Cuisson et préparation
La cuisson est l’un des facteurs les plus influents. Plus un aliment riche en amidon est cuit longtemps, plus son indice glycémique augmente : l’amidon gélatinisé est digéré plus rapidement.
Des pâtes cuites al dente conservent un indice glycémique nettement plus bas que des pâtes trop cuites. De même, une pomme de terre cuite à l’eau puis refroidie (salade de pommes de terre) présente un indice inférieur à celui d’une pomme de terre au four, en raison de la rétrogradation de l’amidon.
La charge glycémique : quantité et qualité
L’indice glycémique ne tient pas compte de la quantité de glucides réellement consommée. C’est là qu’intervient la charge glycémique (CG), un indicateur complémentaire qui combine la qualité (IG) et la quantité de glucides dans une portion : CG = IG x grammes de glucides de la portion / 100.
Deux aliments peuvent avoir le même indice glycémique mais, selon la portion et la densité en glucides, entraîner une charge glycémique très différente et donc des effets métaboliques distincts.

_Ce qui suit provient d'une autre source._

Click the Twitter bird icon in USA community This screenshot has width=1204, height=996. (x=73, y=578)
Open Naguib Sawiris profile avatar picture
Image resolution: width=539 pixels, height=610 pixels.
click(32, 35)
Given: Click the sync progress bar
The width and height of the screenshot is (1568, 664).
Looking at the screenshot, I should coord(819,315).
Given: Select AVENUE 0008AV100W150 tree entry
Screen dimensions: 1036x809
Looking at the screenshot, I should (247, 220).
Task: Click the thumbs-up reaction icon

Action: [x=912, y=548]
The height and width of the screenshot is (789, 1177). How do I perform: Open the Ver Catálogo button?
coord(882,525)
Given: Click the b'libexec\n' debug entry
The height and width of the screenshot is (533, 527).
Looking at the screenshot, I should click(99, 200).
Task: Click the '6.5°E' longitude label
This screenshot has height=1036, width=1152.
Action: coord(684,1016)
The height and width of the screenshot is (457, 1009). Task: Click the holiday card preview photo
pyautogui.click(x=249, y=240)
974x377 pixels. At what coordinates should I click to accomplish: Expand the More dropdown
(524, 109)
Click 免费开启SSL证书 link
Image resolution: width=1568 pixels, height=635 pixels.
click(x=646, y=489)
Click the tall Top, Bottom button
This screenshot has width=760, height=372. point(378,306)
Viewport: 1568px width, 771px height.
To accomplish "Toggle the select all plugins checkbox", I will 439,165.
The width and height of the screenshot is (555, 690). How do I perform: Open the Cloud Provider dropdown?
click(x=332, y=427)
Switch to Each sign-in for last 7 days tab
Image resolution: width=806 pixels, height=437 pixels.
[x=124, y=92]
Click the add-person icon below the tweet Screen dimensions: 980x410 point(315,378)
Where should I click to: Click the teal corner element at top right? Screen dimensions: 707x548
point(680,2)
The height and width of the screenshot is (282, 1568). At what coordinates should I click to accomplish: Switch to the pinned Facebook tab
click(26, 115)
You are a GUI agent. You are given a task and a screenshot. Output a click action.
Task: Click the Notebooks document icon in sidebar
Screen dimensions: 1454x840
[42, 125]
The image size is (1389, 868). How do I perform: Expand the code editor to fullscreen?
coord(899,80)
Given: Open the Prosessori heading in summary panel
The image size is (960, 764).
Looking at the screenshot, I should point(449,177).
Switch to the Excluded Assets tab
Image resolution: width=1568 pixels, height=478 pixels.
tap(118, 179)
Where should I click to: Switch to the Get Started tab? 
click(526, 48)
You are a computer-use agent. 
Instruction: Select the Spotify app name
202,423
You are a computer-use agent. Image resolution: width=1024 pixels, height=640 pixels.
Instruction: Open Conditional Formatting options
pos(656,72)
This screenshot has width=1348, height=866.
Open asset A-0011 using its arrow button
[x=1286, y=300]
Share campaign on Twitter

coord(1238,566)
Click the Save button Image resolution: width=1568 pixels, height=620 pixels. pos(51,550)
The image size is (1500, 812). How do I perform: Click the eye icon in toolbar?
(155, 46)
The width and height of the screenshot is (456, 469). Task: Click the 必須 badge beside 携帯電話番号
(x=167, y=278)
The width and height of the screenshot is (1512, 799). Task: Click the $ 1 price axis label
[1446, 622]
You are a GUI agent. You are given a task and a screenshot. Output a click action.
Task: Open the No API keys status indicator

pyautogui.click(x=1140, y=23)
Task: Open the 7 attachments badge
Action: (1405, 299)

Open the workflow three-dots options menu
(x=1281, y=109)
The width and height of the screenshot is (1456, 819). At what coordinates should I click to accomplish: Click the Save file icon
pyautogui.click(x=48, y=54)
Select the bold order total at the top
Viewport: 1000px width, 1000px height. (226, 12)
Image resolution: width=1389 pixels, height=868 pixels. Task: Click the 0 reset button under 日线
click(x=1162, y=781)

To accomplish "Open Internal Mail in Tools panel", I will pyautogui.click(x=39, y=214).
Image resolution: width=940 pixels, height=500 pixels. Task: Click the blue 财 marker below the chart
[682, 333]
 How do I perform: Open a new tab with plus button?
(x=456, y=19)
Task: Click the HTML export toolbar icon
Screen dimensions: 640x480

Par exemple, la pastèque a un IG élevé (environ 72), mais sa charge glycémique pour une portion courante reste faible car elle contient peu de glucides par rapport à son poids.
Plusieurs organisations de santé considèrent la charge glycémique comme un indicateur plus pertinent que l’indice seul pour mesurer l’influence effective sur la glycémie et les impacts induits.
Rôle des fibres, lipides et protéines
Les fibres ralentissent le passage du sucre dans le sang en formant un gel dans le tube digestif. Un aliment complet, consommé avec sa fibre naturelle, présente un indice glycémique inférieur à sa version raffinée.
Les lipides et les protéines ajoutés au repas produisent un effet de modération comparable. En pratique, une portion de riz complet accompagnée de légumes, d’huile d’olive et d’une source de protéine aura un impact sur la glycémie très différent de celui du même riz consommé seul.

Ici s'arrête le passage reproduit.